I 2nd that... ROM looks sick


----------



## fixxxer2012

$20 to whoever gets us a working port, maybe a bit more. i haven't built a rom since the hero days but maybe i should dust off my dev hat.... just don't think i have the time currently.


----------



## tylerlawhon

fixxxer2012 said:


> http://forum.xda-developers.com/showthread.php?t=1359264
> 
> anybody interested in ported this inc sense rom over to our phones? i normally do not like sense but my god this rom looks awesome.


Have you tried skyraider with Andys ics theme?? Looks way better than that.


----------



## ProTekk

You realize a port would be useless right? That is just a heavily themed ROM. Nothing new.

Sent from my HTC Incredible 2 using RootzWiki Forums


----------



## cvo515

Use skyraider and the ICS theme. Perfect match


----------



## fixxxer2012

Yes i realize its heavily themed but it looks awesome none the less.


----------



## nitsuj17

no need to port a rom just for its theme


----------



## fixxxer2012

nitsuj17 said:


> no need to port a rom just for its theme


alright then someone needs to port the entire theme over, my offer still stands. no current theme we have is anything like whats in that rom.


----------



## nitsuj17

fixxxer2012 said:


> alright then someone needs to port the entire theme over, my offer still stands. no current theme we have is anything like whats in that rom.


since you dont like sense anyone, go back to an aosp rom w/ tmo theme engine in it and download anyone of the ics theme apks and you ll be gtg


----------



## fixxxer2012

Since no one wants to do this ill try to port the theme.
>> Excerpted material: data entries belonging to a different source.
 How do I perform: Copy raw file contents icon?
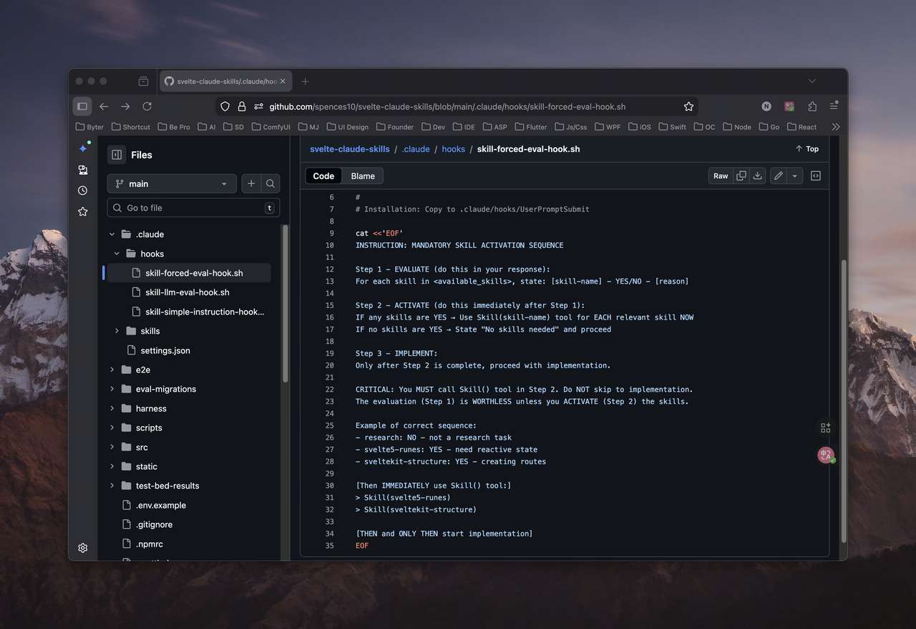coord(741,176)
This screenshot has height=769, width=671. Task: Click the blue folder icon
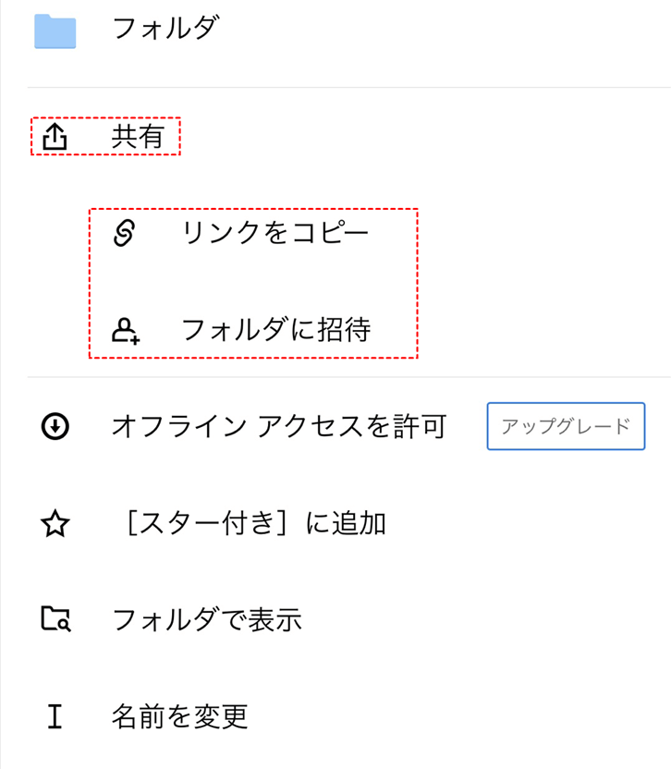coord(55,31)
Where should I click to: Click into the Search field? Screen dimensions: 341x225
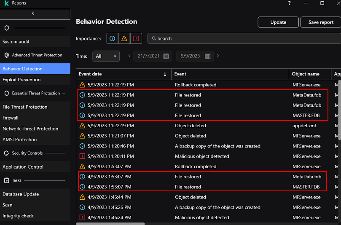coord(244,38)
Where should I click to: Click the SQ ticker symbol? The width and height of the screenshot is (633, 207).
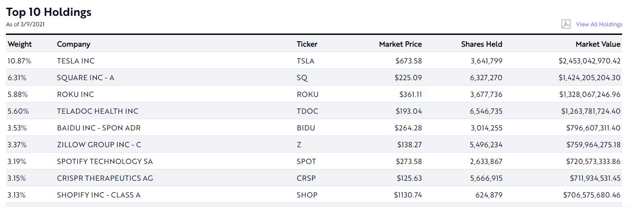(302, 77)
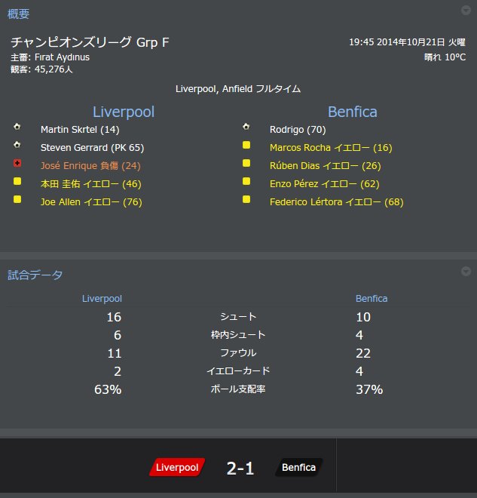Click the yellow card icon next to Federico Lértora
The width and height of the screenshot is (477, 498).
[x=246, y=200]
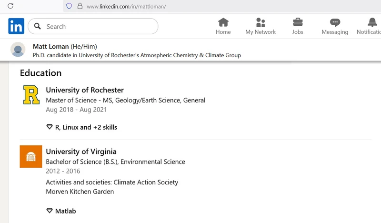Image resolution: width=381 pixels, height=223 pixels.
Task: Open the Jobs briefcase icon
Action: click(298, 22)
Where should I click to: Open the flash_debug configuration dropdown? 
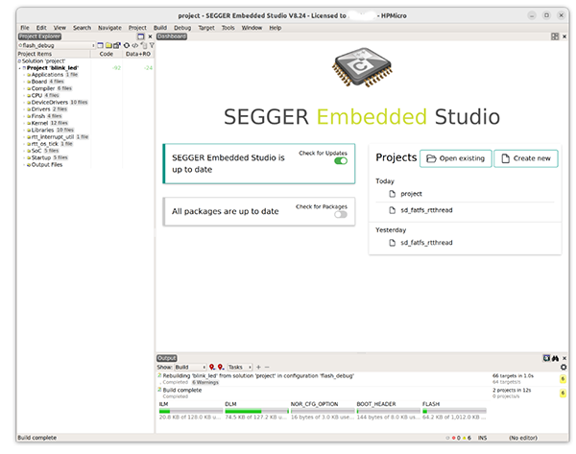click(x=92, y=45)
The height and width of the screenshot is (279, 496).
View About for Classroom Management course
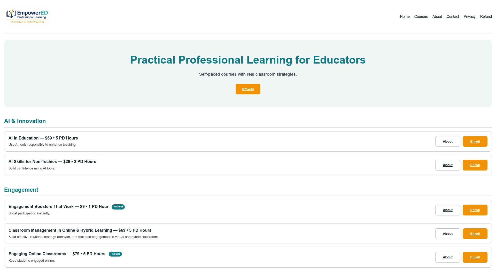coord(448,234)
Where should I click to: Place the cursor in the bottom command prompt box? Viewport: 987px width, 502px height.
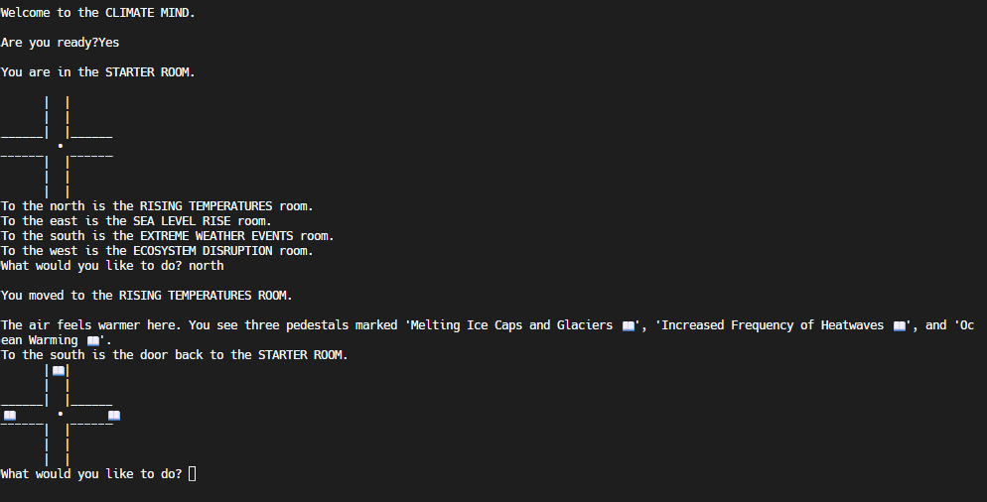click(192, 473)
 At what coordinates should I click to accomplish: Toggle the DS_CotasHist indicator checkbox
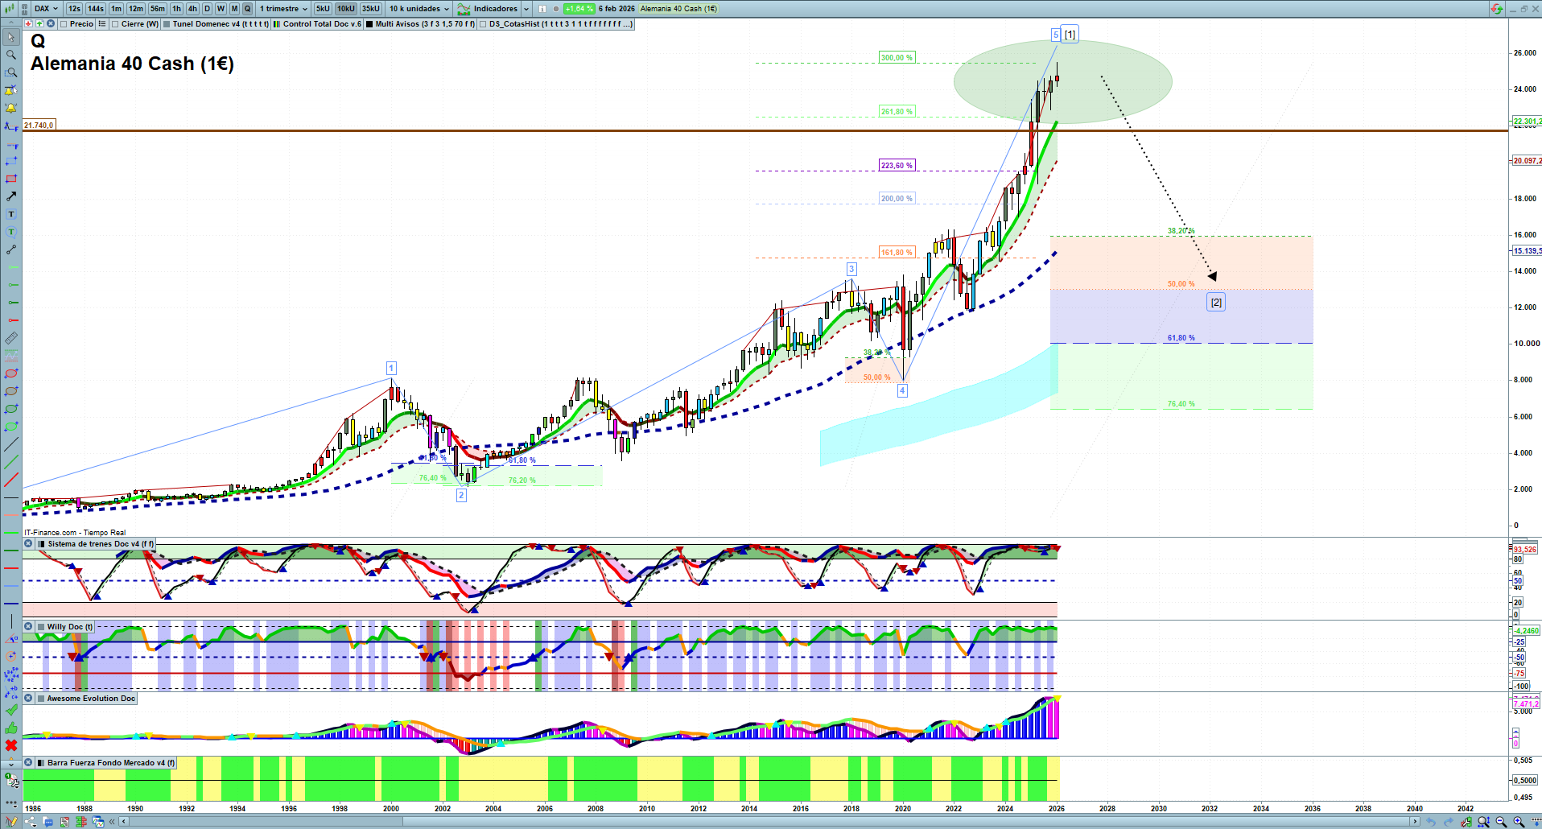point(483,24)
I normally dont like sense but that rom looks awesome.


----------



## nitsuj17

fixxxer2012 said:


> Since no one wants to do this ill try to port the theme. I normally dont like sense but that rom looks awesome.


this should be interesting


----------



## tylerlawhon

Lol I'm telling you, Andys ICS theme is the most complete ics theme I've ever seen. It's amazing. Plus its on skyraider which is flawless.


----------



## fixxxer2012

nitsuj17 said:


> this should be interesting


why you say that? ive made several roms back in the day for the htc hero. i mostly theme for myself now but since my dinc2 is acting up im probably not going to do this right now.


----------



## nitsuj17

fixxxer2012 said:


> why you say that? ive made several roms back in the day for the htc hero. i mostly theme for myself now but since my dinc2 is acting up im probably not going to do this right now.
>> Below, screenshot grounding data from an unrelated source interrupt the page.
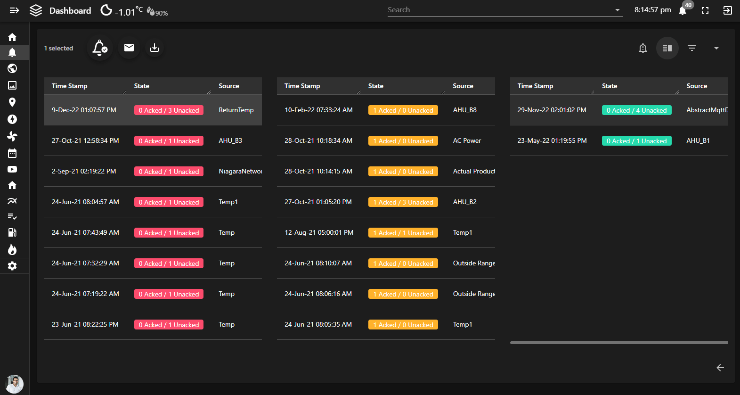Screen dimensions: 740x395
Task: Expand the Search box dropdown arrow
Action: tap(617, 10)
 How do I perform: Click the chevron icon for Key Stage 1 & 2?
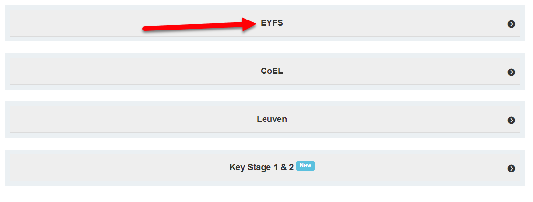pyautogui.click(x=511, y=168)
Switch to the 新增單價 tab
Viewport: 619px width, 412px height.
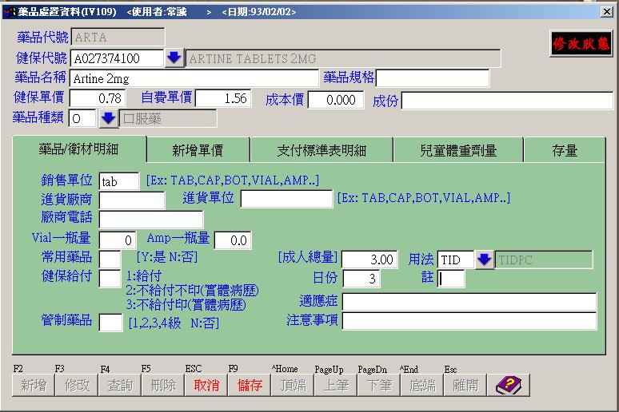click(198, 150)
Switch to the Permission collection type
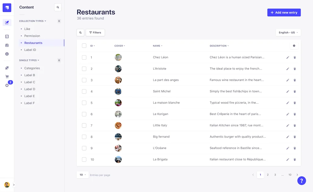This screenshot has height=192, width=313. tap(32, 36)
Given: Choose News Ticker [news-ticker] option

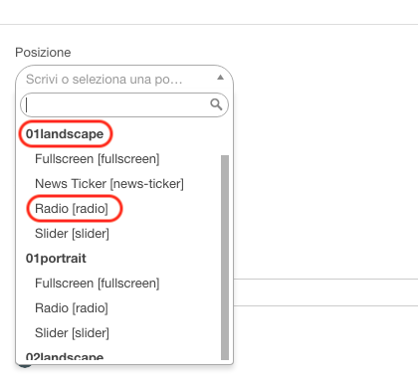Looking at the screenshot, I should [x=109, y=184].
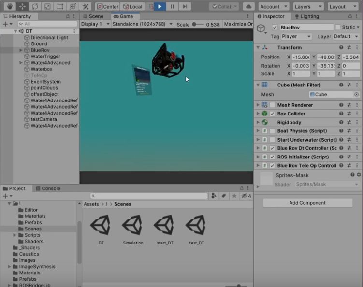
Task: Open the cloud services icon
Action: point(248,7)
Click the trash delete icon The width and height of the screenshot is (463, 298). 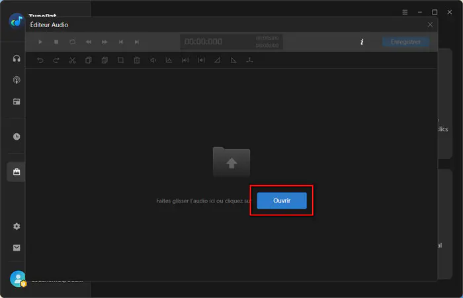(137, 60)

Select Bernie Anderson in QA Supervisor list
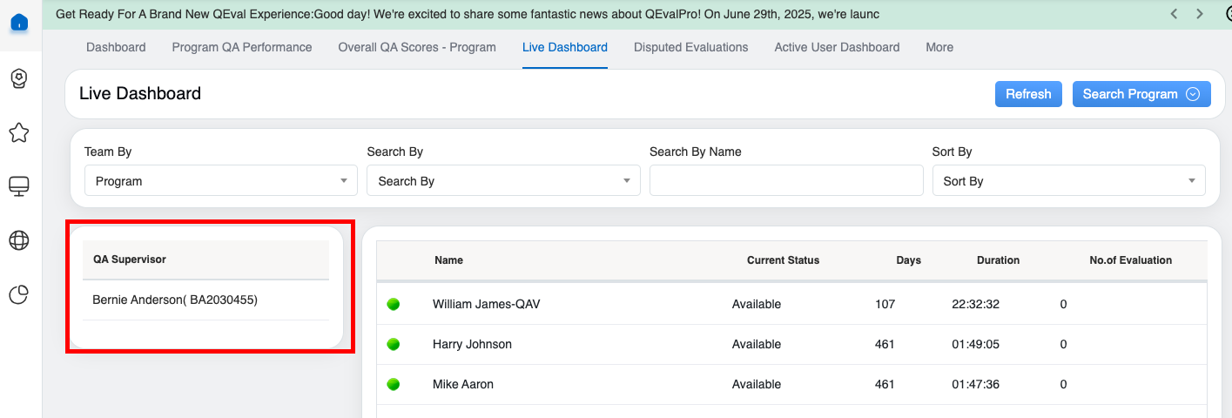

yes your 1337 reputation is well known


----------



## fixxxer2012

nitsuj17 said:


> yes your 1337 reputation is well known


Glad to know my legacy follows me.









Ive been a good boy on here.


----------



## Swiftmazda

If, or when, a Sense ROM running Android 4.0 or 4.1 comes out, I'll totally be game. The only thing that's holding me back from aosp is the functionality of sense. I actually use most of the widgets in sense and haven't been able to find adequate replacements.


----------



## ph1nn

No, please do not ever port Sense to ICS (even tho we know HTC is working on it), let Sense/Rosie die with GB.


----------



## abqnm

ph1nn said:


> No, please do not ever port Sense to ICS (even tho we know HTC is working on it), let Sense/Rosie die with GB.
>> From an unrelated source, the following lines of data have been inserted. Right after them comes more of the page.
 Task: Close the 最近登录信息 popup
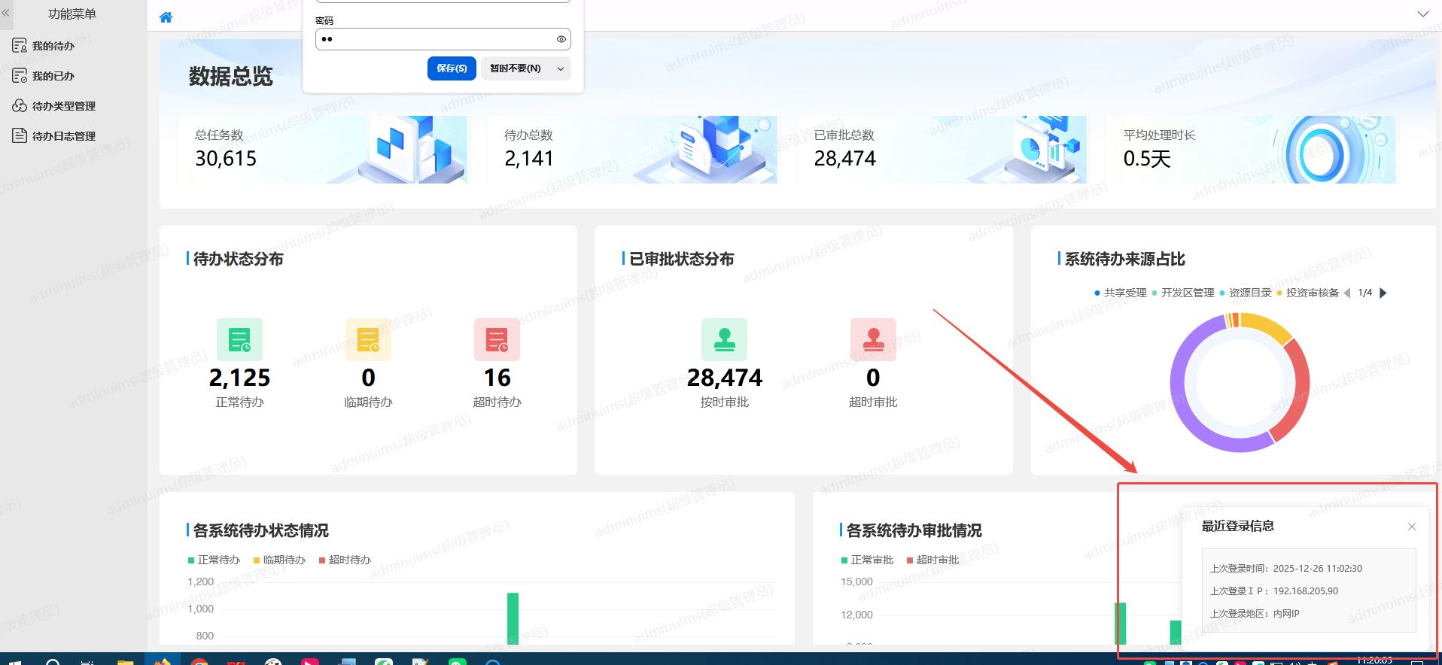click(x=1411, y=527)
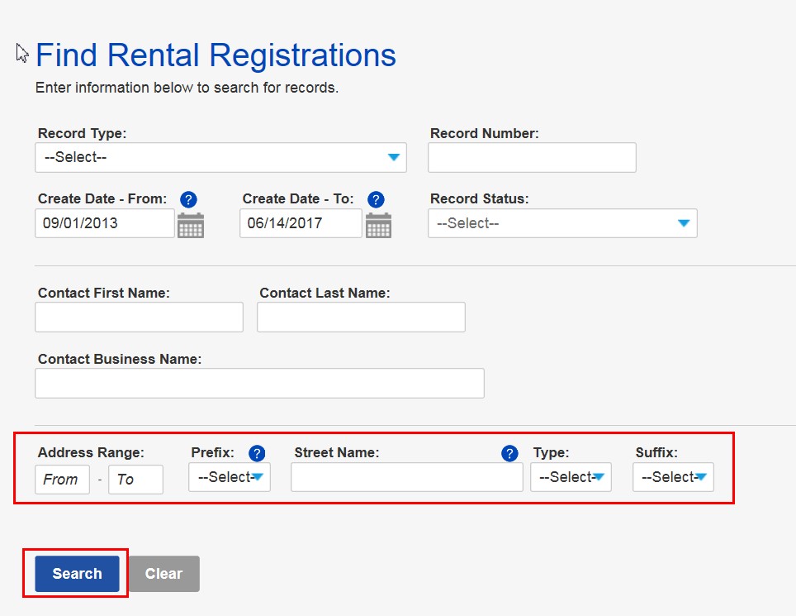Open calendar picker for Create Date To
796x616 pixels.
[378, 224]
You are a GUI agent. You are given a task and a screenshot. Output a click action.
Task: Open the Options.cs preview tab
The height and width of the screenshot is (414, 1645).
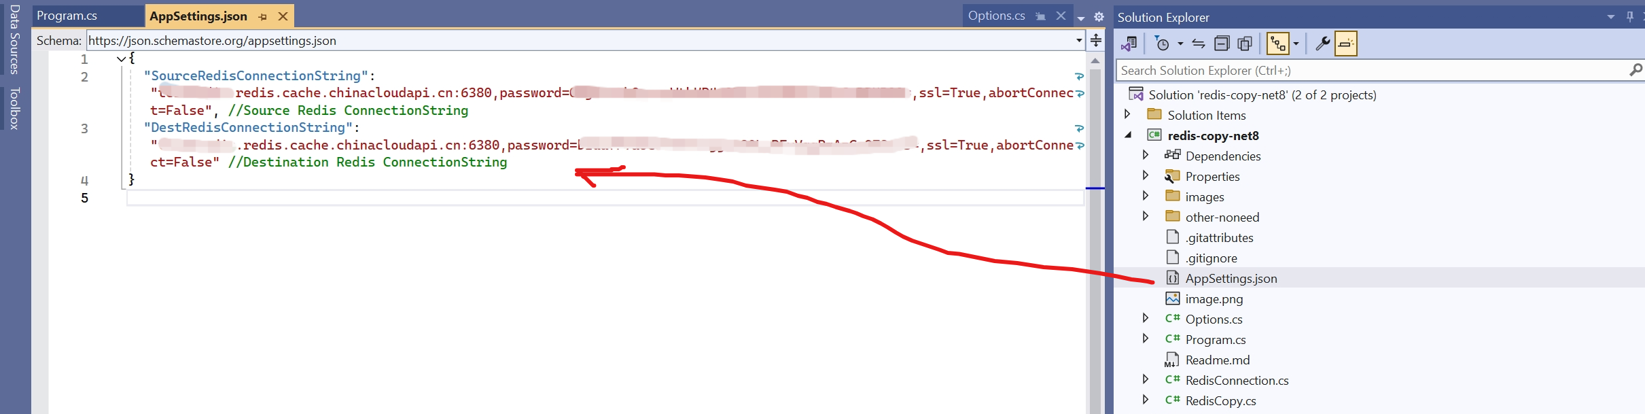pos(996,16)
Check this at xda - Sensation ICS Sense. What do you think?

http://forum.xda-developers.com/showthread.php?t=1403859


----------



## fixxxer2012

abqnm said:


> Check this at xda - Sensation ICS Sense. What do you think?
> 
> http://forum.xda-developers.com/showthread.php?t=1403859


wow know i know why i dislike sense. Anyways im not going to work on this. Ill just wait for cm9.


----------



## abqnm

fixxxer2012 said:


> wow know i know why i dislike sense. Anyways im not going to work on this. Ill just wait for cm9.


Lol its gorgeous, isn't it? I would rather eat my phone than run that abomination. I realize they can't stray too much from what Sense is as a product to avoid losing customers but that won't help you gain any.

AOSP FOREVER.

Sent from my brain using human to phone transport technology.


----------



## fixxxer2012

Sense needs a total overhaul for ice cream.


----------



## abqnm

I think that they will just introduce one big feature per release like the lockscreen in 3.0, tether (*charm) - 3.5, etc and not worry about what version of android it is running on. Eventually by the time Google gets to Lemon Meringue Pie or whatever flavor it happens to be HTC will finally have fully overhauled the ui and will be in long need of a new one again. Moto understood that you have to be willing to change and ditched the whole of blur and lightened the load. HTC just keeps adding more and more. They need to realize they can't keep doing the same thing forever. Oh well.

Sent from my brain using human to phone transport technology.


----------